Prep time: 15 minutes
Cooking time: 8-10 minutes
This recipe makes 2 pizzas
INGREDIENTS - BASE
- 300g strong bread flour
- 1 tsp instant yeast
- 1 tsp salt
- 1 tbsp olive oil
INGREDIENTS - SAUCE
- 150ml passata
- 2 TBSP fresh basil
- 3 cloves of garlic (minced)
INGREDIENTS - TOPPING
- 200g block mozzarella circled and sliced
- Pinch of grated mozzarella
- 6 small mozzarella balls (3 per pizza)
- Sun dried tomatoes
- 3 slices Serrano ham (1.5 per pizza)
- 1 large chestnut mushroom sliced into 4 thin slices (2 per pizza)
- 6 green / black olives sliced (3 per pizza)
- Drizzle of garlic infused oil
INSTRUCTIONS - BASE
- Pre-heat the oven to 220C.
- Put the flour into a large bowl, then stir in the yeast and salt. Make a well, pour in 200ml warm water and the olive oil and slowly mix the flour into the water working from the middle out.

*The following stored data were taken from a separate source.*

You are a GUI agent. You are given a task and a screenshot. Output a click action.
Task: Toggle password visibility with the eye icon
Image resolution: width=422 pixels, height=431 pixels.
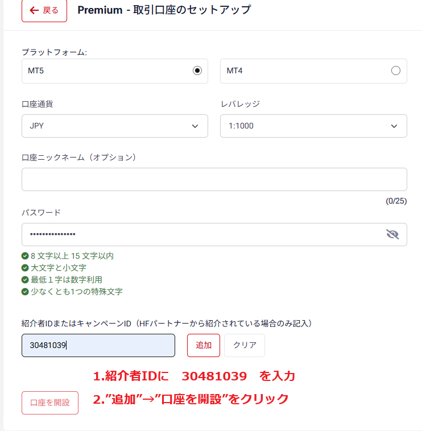[x=392, y=234]
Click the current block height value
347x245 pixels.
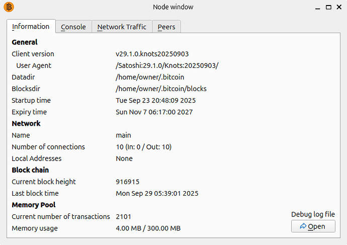click(127, 182)
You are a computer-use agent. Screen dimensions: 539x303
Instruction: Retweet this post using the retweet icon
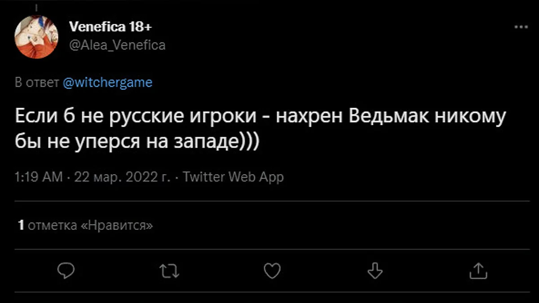pyautogui.click(x=169, y=271)

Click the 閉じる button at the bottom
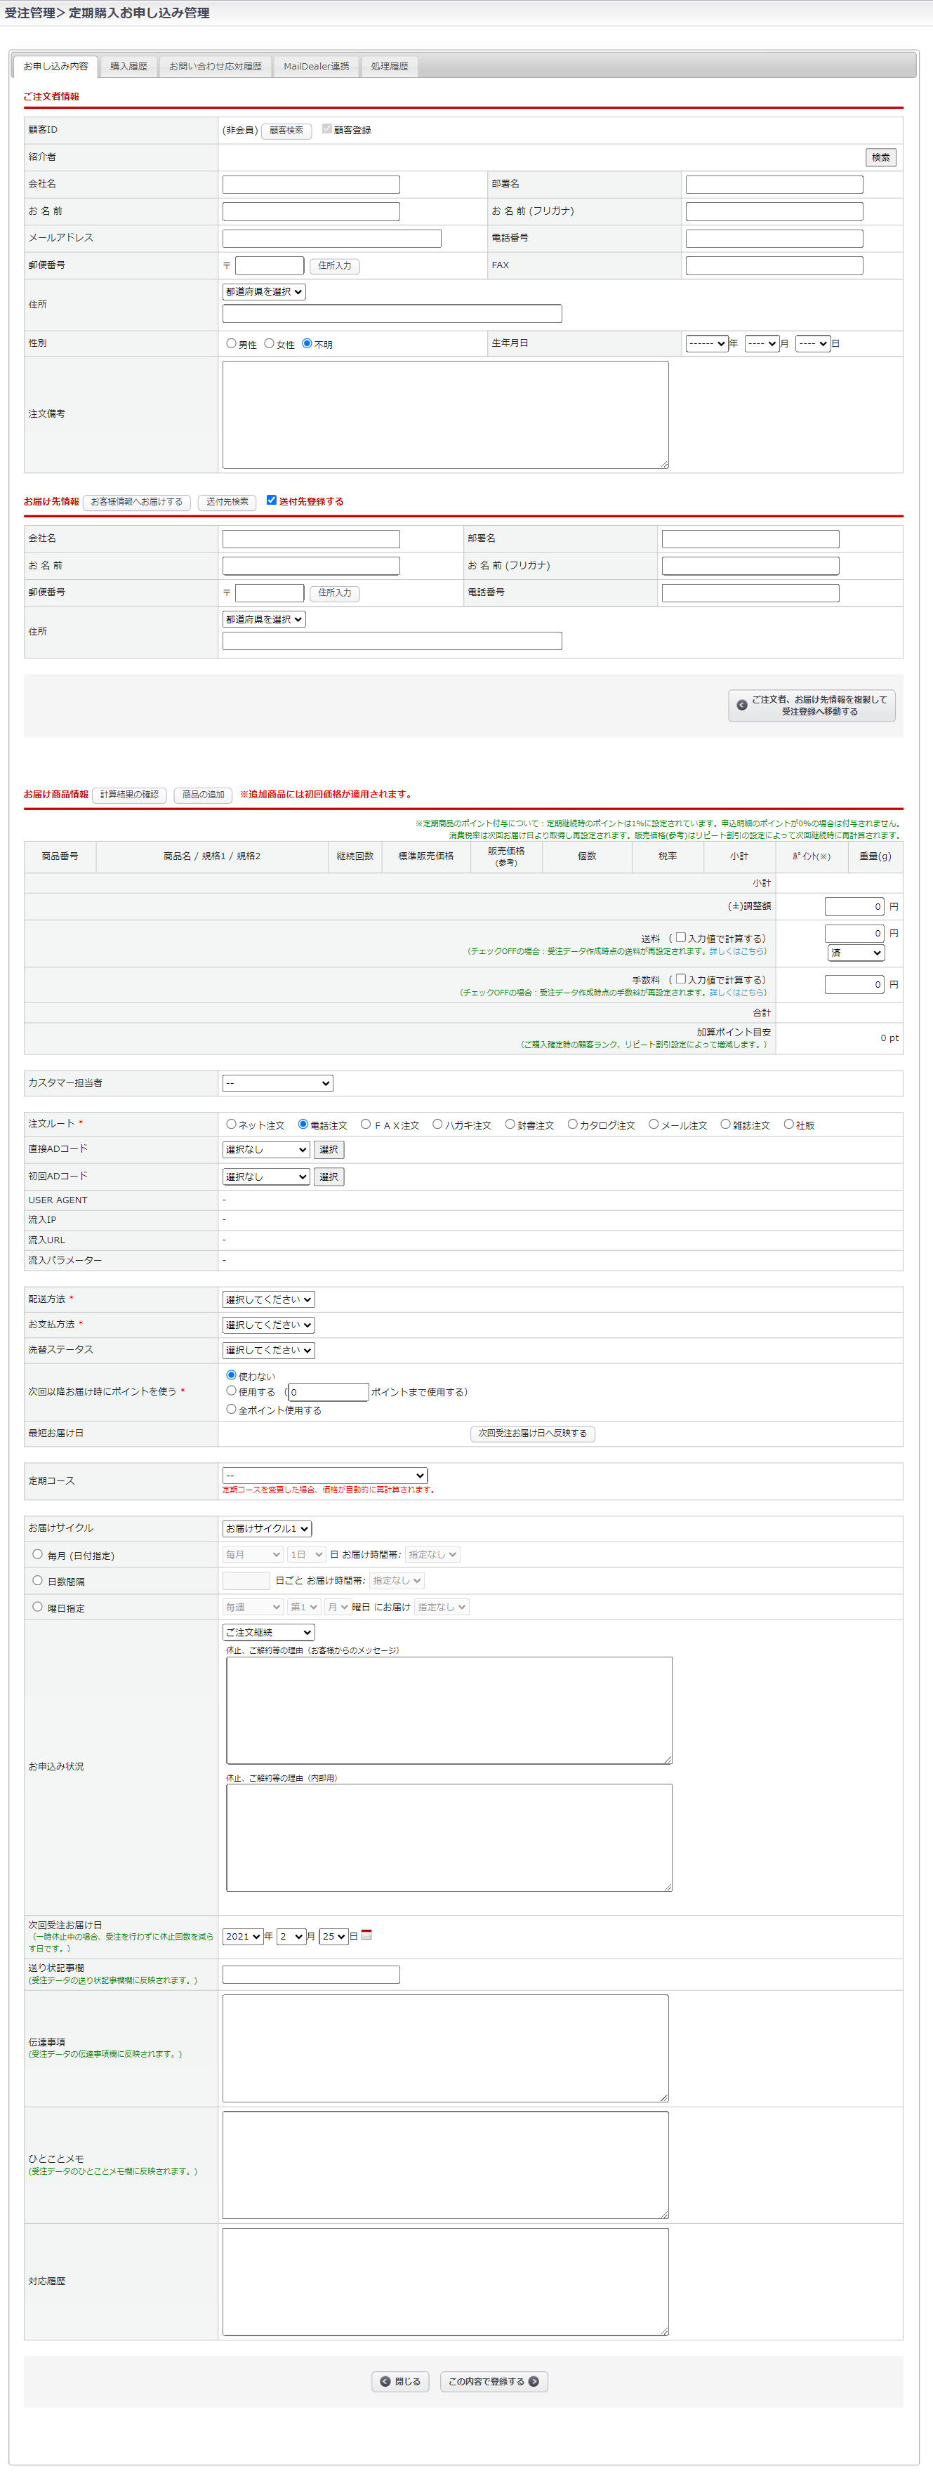400,2381
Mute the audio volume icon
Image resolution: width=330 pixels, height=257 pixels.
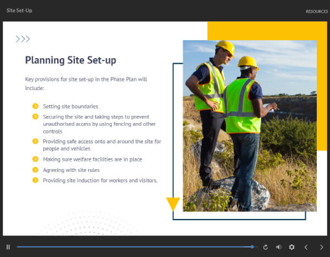[279, 247]
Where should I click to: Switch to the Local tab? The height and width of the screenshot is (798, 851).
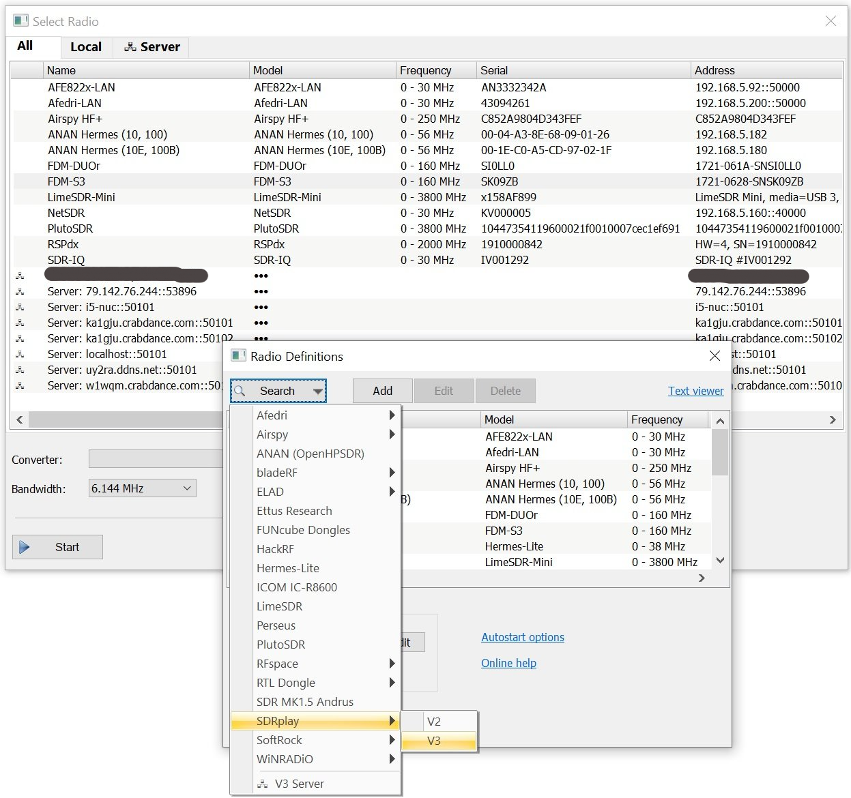[x=85, y=46]
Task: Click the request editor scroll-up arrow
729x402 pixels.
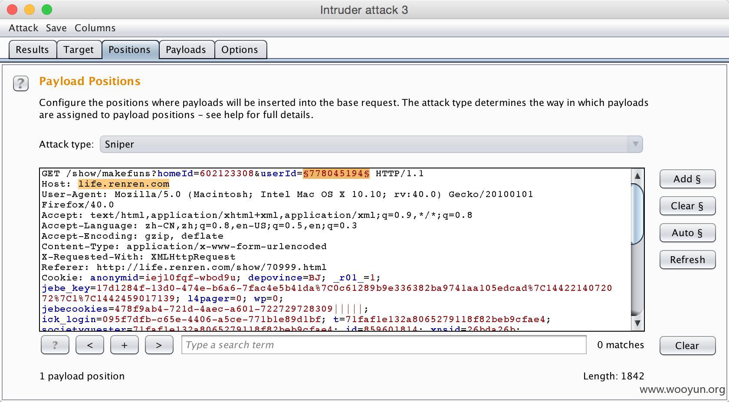Action: click(637, 176)
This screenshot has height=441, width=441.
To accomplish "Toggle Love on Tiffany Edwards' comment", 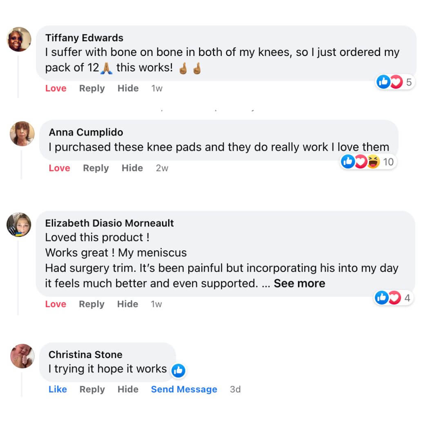I will [56, 88].
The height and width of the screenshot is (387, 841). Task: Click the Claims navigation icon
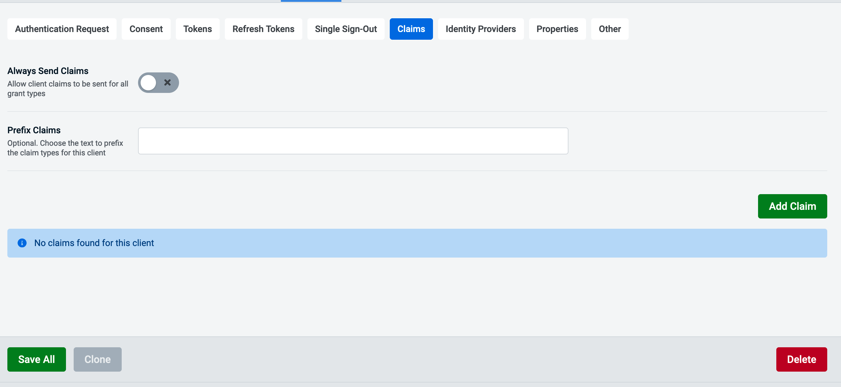point(411,29)
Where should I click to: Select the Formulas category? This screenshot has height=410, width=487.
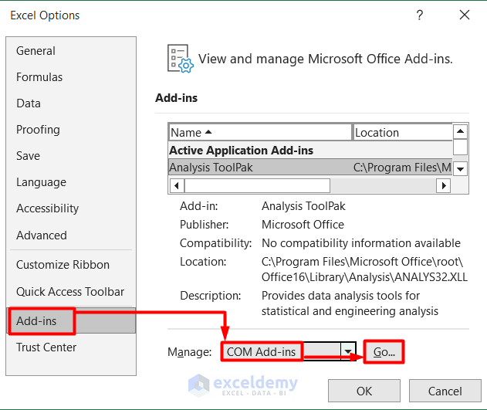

- Separate the dough into two equal sized balls.
- Move the first ball to a lightly floured surface and knead for 3 mins, turning it periodically to flour both sides.
- Roll the dough out as thin as possible without it braking when you pick it up. Turn it over to lightly flour both sides.
- Repeat with the second ball.
- Line your pizza trays with baking paper and lightly flour the paper.
- Transfer the pizza bases to the trays.
INSTRUCTIONS TOPPING
- Really you can organise it how you want, but obviously thinly spread the sauce over the pizzas, if you put too much on it will become soggy and wont cook well. Well arranged ours in the following way:
- Sauce added.
- A small pinch of grated mozzarella.
- The ham torn into smaller pieces.
- Two slices of mushroom per pizza.
- Sun-dried tomatoes & mozzarella balls
- 3 slices of block mozzarella per pizza
- Olives on top
- Drizzle the garlic oil lightly over each and lightly baste the edges to make them extra crispy when cooked.
- Place the pizzas in the oven for 8-10 minutes but regularly check them until they are cooked to your preference.